### **1. Imporitng Libraries**

In [2]:
import pandas as pd
import pyodbc
import nltk
from nltk.sentiment.vader import SentimentIntensityAnalyzer

In [3]:
nltk.download('vader_lexicon')

[nltk_data] Downloading package vader_lexicon to
[nltk_data]     C:\Users\habib\AppData\Roaming\nltk_data...
[nltk_data]   Package vader_lexicon is already up-to-date!


True

### **2. Fetching Data From the SQL Server**

In [4]:
def fetch_data_from_sql():
    conn_str = (
        "Driver={SQL Server};"
        "Server=HABIBASDEVICE\SQLEXPRESS;"
        "Database=PortfolioProject_MarketingAnalytics;"
        "Trusted_Connection=yes;"
    )
    conn = pyodbc.connect(conn_str)
    query = "SELECT ReviewID, CustomerID, ProductID, ReviewDate, Rating, ReviewText FROM customer_reviews"
    df = pd.read_sql(query, conn)
    conn.close()
    return df

  "Server=HABIBASDEVICE\SQLEXPRESS;"


In [5]:
customer_reviews_df = fetch_data_from_sql()

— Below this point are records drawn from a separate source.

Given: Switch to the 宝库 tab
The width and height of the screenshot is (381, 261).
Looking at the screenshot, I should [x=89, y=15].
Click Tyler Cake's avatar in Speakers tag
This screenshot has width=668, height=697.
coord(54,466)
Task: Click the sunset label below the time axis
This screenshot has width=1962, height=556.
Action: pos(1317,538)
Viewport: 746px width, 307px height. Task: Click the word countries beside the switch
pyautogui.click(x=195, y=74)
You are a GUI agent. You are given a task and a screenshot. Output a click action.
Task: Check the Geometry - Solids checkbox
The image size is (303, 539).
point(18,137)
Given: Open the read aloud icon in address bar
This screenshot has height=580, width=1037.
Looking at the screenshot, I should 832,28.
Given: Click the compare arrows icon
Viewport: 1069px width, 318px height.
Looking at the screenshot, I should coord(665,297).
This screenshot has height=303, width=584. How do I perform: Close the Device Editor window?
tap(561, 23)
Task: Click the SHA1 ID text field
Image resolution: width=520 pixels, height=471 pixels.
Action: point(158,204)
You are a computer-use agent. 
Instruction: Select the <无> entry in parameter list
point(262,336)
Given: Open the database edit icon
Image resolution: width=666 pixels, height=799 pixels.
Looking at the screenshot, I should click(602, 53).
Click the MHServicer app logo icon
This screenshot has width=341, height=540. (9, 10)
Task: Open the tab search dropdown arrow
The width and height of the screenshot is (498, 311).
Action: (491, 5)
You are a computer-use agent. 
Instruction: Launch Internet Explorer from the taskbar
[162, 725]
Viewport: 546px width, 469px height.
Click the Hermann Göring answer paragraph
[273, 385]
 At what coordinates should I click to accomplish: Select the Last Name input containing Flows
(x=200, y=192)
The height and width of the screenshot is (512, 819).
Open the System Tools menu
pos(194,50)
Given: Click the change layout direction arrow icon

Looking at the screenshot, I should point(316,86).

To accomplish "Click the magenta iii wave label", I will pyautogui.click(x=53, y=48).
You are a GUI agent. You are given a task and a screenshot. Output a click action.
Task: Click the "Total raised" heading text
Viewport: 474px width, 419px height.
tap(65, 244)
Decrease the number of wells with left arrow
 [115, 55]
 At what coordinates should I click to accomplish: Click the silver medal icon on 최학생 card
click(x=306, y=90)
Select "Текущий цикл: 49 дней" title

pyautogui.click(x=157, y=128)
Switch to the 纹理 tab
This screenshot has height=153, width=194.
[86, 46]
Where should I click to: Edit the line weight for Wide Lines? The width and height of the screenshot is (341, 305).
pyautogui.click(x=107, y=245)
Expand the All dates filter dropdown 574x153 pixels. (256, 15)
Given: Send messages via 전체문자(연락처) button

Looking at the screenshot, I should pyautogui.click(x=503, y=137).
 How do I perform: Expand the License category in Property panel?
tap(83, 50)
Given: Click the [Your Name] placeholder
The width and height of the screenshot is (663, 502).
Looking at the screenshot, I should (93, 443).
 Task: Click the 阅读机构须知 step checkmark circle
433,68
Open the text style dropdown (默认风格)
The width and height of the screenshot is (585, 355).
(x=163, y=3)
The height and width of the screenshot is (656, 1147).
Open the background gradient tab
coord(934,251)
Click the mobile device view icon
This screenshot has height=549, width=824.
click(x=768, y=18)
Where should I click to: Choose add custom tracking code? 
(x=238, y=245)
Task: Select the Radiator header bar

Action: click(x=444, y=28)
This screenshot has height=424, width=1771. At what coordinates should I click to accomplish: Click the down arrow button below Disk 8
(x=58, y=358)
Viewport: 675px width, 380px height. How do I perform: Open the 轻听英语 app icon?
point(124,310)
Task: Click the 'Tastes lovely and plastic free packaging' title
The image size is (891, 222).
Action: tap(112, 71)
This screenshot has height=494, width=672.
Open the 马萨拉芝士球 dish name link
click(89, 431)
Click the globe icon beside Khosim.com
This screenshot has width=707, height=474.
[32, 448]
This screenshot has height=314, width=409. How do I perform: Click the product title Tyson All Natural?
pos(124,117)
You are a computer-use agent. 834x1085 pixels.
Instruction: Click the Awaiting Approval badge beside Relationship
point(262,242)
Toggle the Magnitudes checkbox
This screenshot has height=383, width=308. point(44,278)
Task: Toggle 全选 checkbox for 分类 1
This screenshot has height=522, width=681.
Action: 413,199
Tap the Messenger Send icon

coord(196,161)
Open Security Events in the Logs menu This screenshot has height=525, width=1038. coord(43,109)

  df = pd.read_sql(query, conn)


### **3. Defining Functions for Sentiment Analysis**

*Initializing VADER sentiment intensity analyzer*

In [6]:
sia = SentimentIntensityAnalyzer()

In [7]:
def calculate_sentiment(review):
    sentiment = sia.polarity_scores(review)
    return sentiment['compound']    

*categorizing sentiments using **both sentiment scores and review ratings***

In [8]:
def categorize_sentiment(score, rating):
    if score > 0.05: # +ve sentiment
        if rating >= 4:
            return 'Positive'
        elif rating == 3:
            return 'Mixed Positive'
        else:
            return 'Mixed Negative'
    elif score < -0.05: # -ve sentiment
        if rating <= 2:
            return 'Negative'
        elif rating == 3:
            return 'Mixed Negative'
        else:
            return 'Mixed Positive'
    else:
        if rating >= 4:
            return 'Positive'
        elif rating <=2:
            return 'Negative'
        else:
            return 'Neutral'

*bucketing sentiment scores into text ranges*

In [9]:
def sentiment_bucket(score):
    if score >= 0.5:
        return '0.5 to 1.0' # strongly positive
    elif 0.0 <= score < 0.5:
        return '0.0 to 0.49' # weakly positive
    elif -0.5 <= score < 0.0:
        return '-0.49 to 0.0' # weakly negative
    else:
        return '-1.0 to -0.5' # strongly negative

*applying sentiment categorization using **both text and rating***

In [10]:
customer_reviews_df['SentimentScore'] = customer_reviews_df['ReviewText'].apply(calculate_sentiment)

In [11]:
customer_reviews_df['SentimentCategory'] = customer_reviews_df.apply(
    lambda row: categorize_sentiment(row['SentimentScore'], row['Rating']),
    axis=1
)

In [12]:
customer_reviews_df['SentimentBucket'] = customer_reviews_df['SentimentScore'].apply(sentiment_bucket)

### **4. Reviewing Data**

In [13]:
customer_reviews_df.head()

Unnamed: 0,ReviewID,CustomerID,ProductID,ReviewDate,Rating,ReviewText,SentimentScore,SentimentCategory,SentimentBucket
0,1,77,18,2023-12-23,3,"Average experience, nothing special.",-0.3089,Mixed Negative,-0.49 to 0.0
1,2,80,19,2024-12-25,5,The quality is top-notch.,0.0,Positive,0.0 to 0.49
2,3,50,13,2025-01-26,4,Five stars for the quick delivery.,0.0,Positive,0.0 to 0.49
3,4,78,15,2025-04-21,3,"Good quality, but could be cheaper.",0.2382,Mixed Positive,0.0 to 0.49
4,5,64,2,2023-07-16,3,"Average experience, nothing special.",-0.3089,Mixed Negative,-0.49 to 0.0


### **5. Exporting Data as a CSV File**

In [14]:
customer_reviews_df.to_csv(r'C:\Users\habib\Desktop\Marketing Analytics\customer_reviews_with_sentiment.csv', index=False)